Collected data entries:

◆ ◆ ◆ ◆ ◆ ◆ ◆

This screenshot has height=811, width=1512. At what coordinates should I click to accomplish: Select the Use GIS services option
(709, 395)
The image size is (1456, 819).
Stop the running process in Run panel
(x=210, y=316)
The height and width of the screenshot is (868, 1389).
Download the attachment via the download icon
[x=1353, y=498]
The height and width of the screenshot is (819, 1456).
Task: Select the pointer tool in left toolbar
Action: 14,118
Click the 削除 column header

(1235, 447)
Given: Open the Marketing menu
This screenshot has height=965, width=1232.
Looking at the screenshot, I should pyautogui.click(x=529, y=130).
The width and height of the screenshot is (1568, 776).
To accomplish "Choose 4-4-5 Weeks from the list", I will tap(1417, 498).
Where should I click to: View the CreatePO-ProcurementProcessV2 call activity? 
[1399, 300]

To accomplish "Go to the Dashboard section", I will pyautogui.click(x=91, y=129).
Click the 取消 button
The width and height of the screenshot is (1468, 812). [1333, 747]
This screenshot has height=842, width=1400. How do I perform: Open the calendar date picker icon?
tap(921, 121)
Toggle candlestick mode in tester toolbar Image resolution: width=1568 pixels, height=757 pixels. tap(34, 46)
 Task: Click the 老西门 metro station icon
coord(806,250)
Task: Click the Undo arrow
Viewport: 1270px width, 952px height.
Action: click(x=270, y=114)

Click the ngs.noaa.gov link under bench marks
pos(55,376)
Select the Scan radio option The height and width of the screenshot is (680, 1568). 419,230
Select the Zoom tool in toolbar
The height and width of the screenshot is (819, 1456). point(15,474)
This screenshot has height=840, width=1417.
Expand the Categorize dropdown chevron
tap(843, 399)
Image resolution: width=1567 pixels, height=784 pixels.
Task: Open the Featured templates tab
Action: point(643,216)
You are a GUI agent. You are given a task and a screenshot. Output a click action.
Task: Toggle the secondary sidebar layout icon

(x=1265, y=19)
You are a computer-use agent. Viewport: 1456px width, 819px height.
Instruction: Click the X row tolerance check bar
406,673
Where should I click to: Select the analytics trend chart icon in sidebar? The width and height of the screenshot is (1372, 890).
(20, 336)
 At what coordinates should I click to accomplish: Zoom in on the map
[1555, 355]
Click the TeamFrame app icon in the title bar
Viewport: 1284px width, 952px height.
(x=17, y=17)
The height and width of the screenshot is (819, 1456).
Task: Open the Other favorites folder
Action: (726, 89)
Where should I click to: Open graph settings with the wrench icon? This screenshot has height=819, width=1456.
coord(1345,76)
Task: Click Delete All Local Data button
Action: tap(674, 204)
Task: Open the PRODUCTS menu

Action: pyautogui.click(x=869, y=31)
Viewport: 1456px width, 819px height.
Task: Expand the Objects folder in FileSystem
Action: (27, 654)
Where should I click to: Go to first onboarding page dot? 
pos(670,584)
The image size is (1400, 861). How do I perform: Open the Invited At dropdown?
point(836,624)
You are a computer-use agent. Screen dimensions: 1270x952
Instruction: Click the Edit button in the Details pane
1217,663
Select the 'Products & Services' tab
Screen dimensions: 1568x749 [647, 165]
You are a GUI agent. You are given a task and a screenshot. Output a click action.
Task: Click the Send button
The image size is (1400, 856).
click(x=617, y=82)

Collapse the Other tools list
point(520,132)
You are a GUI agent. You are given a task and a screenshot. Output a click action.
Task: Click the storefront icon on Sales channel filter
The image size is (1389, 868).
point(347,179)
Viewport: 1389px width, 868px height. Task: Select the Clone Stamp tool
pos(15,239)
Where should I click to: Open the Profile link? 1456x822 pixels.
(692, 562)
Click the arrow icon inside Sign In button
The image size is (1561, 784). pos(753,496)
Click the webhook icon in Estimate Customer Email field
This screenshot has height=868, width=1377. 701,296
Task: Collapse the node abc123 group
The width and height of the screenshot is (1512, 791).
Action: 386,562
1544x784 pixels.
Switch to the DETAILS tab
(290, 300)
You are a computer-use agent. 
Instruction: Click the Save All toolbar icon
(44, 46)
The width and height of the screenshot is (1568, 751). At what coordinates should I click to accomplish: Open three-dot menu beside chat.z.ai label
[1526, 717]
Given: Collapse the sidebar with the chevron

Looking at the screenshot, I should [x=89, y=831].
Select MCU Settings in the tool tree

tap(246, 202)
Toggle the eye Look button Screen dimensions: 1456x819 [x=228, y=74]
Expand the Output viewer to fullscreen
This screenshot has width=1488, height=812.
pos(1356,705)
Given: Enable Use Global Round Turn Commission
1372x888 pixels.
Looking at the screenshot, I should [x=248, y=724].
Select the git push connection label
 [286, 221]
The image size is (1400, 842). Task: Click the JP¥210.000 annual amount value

◆ ◆ ◆ ◆ ◆ ◆ ◆

| Work to be completed |
Report every line of the entries that carries the word "computer".

| Response to the exercise |
You are a computer-use agent. Viewport: 1456px width, 819px height.
You are a computer-use agent. Screen dimensions: 1270x952
You are a computer-use agent. 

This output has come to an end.